It follows that $AS=SB$, which means that $S$ transforming $B$ gives the same result as $A$ transforming $S$.
??Note: Does $AS=SB$ lead to $A=SBS^{-1}$? How about $S$ not being invertible but still have $AS=SB$? Or is it that $AS=SB$ would require $S$ to be invertible? Does $A$ need to be invertible too?
Basic laws:
If $A\sim B$, $A=SBS^{-1},$ $B=S^{-1}AS=(S^{-1})A(S^{-1})^{-1}$, then $B\sim A$ (commutative law).
If $A\sim B$ and $B\sim C$, $AS_1=S_1B$, $BS_2=S_2C$, $A(S_1S_2)=S_1BS_2=S_1S_2C=(S_1S_2)C$, then $A\sim C$ (transitive law).

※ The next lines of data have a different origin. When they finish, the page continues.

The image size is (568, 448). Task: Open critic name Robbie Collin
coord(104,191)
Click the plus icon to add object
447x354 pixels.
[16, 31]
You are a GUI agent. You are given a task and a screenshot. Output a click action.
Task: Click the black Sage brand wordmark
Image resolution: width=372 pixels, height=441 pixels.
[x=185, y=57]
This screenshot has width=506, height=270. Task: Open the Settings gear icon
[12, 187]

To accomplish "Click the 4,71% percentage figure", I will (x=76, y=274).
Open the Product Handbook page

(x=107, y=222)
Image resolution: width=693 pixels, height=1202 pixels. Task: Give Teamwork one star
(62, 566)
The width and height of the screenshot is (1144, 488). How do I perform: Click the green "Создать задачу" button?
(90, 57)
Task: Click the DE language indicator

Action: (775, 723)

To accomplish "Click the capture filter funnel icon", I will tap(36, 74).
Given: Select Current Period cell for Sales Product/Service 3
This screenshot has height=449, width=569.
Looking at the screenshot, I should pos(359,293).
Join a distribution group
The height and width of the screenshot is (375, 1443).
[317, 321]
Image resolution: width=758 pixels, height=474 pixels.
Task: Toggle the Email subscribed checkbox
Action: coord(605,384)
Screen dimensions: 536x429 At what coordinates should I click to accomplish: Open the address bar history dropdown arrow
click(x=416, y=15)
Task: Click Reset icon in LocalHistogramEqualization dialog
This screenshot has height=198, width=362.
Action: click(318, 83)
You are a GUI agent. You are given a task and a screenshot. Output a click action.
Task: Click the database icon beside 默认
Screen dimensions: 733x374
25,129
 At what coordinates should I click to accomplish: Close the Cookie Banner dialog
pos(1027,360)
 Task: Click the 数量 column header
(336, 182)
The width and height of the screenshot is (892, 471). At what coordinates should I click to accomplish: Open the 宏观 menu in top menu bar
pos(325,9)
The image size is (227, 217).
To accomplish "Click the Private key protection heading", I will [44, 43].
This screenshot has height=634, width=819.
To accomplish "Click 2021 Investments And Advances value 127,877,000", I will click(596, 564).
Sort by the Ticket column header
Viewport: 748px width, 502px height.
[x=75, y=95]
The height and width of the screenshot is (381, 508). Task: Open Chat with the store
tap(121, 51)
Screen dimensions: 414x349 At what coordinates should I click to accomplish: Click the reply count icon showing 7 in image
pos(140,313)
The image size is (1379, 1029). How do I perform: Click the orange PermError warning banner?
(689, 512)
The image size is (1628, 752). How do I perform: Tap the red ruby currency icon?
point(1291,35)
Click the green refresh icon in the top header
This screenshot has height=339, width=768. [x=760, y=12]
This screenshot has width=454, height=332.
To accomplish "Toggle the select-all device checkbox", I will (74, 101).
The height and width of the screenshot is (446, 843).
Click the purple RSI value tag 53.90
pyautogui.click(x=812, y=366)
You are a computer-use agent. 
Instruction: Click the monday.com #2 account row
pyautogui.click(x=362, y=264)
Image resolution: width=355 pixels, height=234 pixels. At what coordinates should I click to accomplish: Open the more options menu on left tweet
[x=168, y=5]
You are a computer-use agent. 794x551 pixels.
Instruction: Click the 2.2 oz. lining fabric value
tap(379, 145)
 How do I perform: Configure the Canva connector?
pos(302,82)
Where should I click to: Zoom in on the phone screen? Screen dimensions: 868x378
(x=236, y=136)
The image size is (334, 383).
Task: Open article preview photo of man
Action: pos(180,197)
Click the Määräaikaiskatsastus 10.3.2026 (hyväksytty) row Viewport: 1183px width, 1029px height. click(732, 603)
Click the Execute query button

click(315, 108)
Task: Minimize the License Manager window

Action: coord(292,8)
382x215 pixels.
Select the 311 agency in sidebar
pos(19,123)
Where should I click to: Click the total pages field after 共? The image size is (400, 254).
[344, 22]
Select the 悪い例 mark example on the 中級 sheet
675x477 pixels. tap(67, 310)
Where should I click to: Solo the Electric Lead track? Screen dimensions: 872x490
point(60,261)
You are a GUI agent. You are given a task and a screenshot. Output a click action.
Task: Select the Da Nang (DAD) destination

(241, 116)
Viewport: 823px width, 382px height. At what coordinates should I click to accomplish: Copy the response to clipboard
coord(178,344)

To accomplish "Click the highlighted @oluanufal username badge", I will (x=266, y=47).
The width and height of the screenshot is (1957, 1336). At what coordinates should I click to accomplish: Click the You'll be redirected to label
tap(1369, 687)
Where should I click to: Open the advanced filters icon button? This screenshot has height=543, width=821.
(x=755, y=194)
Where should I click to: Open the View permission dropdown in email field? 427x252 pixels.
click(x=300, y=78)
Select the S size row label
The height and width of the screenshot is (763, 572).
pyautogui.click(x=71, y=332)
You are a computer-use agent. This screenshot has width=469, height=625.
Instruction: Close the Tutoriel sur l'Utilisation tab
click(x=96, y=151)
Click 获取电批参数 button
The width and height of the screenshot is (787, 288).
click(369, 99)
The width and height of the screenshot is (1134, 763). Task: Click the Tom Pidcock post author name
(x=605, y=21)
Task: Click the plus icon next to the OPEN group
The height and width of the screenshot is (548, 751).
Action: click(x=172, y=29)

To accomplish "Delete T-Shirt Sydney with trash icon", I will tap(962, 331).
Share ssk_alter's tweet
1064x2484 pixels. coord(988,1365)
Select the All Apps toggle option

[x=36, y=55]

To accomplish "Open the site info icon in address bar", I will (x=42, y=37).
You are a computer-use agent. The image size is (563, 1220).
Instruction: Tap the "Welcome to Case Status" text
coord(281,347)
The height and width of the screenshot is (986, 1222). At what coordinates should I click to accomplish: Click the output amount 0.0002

Because $A=IAI^{-1}$, $A\sim A$ (reflexive law).
In real numbers, $as=sb$ means $a=b$. We cannot say the same for matrices as their multiplication is not commutative, but $AS=SB$ hints that $A$ and $B$ while not equal would share some invariants.
e.g. For similar matrices,
Their determinants are equal (product of eigenvalues, see Eigenvalues).
Their characteristic polynomials are the same.
Their eigenvalues are the same (with different eigenspaces $\mathbf{v}_A=S\mathbf{v}_B$).
They are both invertable or both not.
They are both diagonalisable or both not.
The above are inter-related and can prove each other.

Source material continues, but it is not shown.